Colantuono ha anche evitato di entrare nel merito delle discussioni tattiche nate dopo la partita. Alcune critiche hanno riguardato le scelte dell’allenatore Raffaele Palladino, accusato da qualcuno di aver affrontato la gara con un atteggiamento troppo ambizioso.Secondo l’ex tecnico nerazzurro, tuttavia, questo tipo di analisi rischia di semplificare eccessivamente la partita. “Quando arriva una sconfitta del genere si cerca sempre una colpa”, ha osservato, spiegando che il risultato non può essere attribuito soltanto alle decisioni tattiche.

Negli ultimi anni l’Atalanta ha costruito gran parte della propria identità con la difesa a tre, ma Palladino ha scelto un assetto diverso per affrontare il Bayern.
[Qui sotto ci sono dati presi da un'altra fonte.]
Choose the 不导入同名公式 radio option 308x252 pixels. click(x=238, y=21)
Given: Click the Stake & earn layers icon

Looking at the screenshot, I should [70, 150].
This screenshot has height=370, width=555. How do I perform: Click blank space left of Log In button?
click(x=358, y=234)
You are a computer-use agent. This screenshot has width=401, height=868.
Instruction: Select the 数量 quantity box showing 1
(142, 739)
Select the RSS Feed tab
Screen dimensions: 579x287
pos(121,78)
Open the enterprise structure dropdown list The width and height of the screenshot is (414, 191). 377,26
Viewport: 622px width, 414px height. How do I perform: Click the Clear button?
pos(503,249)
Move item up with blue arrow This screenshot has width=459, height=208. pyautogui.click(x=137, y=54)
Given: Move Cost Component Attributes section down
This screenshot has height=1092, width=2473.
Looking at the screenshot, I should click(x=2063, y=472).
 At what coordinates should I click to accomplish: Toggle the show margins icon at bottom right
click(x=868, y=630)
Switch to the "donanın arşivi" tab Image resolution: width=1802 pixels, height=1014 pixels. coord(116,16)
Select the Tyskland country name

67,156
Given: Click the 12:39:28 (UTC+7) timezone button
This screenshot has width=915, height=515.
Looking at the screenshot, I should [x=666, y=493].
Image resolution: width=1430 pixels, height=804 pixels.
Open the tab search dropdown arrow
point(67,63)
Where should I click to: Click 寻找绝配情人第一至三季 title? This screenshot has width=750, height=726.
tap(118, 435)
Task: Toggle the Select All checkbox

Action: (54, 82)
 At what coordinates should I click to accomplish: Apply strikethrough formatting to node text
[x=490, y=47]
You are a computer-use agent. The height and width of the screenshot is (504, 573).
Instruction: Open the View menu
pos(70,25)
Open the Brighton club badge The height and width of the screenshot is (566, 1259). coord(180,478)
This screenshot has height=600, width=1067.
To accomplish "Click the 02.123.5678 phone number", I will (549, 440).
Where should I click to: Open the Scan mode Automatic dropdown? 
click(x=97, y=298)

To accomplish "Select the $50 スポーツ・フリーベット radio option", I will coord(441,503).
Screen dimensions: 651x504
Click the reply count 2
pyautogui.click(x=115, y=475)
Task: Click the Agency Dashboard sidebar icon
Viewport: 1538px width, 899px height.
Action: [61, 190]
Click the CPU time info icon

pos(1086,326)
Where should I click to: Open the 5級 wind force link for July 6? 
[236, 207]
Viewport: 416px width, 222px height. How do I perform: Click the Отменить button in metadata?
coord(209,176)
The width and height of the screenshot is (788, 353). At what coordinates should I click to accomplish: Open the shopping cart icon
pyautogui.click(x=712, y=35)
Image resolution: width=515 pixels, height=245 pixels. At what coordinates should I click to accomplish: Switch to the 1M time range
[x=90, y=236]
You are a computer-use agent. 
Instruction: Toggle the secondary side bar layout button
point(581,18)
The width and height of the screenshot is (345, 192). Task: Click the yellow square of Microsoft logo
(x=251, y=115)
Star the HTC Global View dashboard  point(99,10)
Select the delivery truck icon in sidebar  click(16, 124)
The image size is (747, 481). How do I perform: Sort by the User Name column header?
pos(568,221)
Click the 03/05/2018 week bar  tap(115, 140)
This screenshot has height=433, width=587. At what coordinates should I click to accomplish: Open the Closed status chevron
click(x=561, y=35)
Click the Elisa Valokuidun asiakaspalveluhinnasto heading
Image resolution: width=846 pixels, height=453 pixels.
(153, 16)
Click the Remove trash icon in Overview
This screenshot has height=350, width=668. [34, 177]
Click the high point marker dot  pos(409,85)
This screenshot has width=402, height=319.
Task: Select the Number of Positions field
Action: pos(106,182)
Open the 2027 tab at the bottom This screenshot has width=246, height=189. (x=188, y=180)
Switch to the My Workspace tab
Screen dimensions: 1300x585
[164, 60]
Colantuono ritiene che questa scelta possa avere una sua logica, soprattutto pensando alla necessità di coprire meglio gli spazi contro una squadra così offensiva. Schierare due linee difensive da quattro giocatori, secondo l’allenatore, poteva essere un modo per garantire maggiore equilibrio e protezione alla squadra. Tuttavia, anche con un sistema tattico differente, il risultato finale difficilmente sarebbe cambiato. Per Colantuono il punto centrale resta infatti la straordinaria condizione del Bayern Monaco. “I tedeschi erano in grandissima forma e a lungo sono stati ingiocabili, al di là del sistema di gioco”, ha sottolineato.

L’ex tecnico ha aggiunto anche una riflessione sulle possibili alternative tattiche. Se l’Atalanta avesse scelto un atteggiamento più prudente, magari con una difesa molto bassa, il punteggio avrebbe potuto essere meno pesante ma il tipo di critiche sarebbe stato comunque diverso. “Magari con una difesa bassa avrebbe perso 0-3, ma a quel punto tutti avrebbero criticato la solita partita attendista italiana”, ha osservato Colantuono, evidenziando come spesso le analisi a posteriori siano condizionate dal risultato.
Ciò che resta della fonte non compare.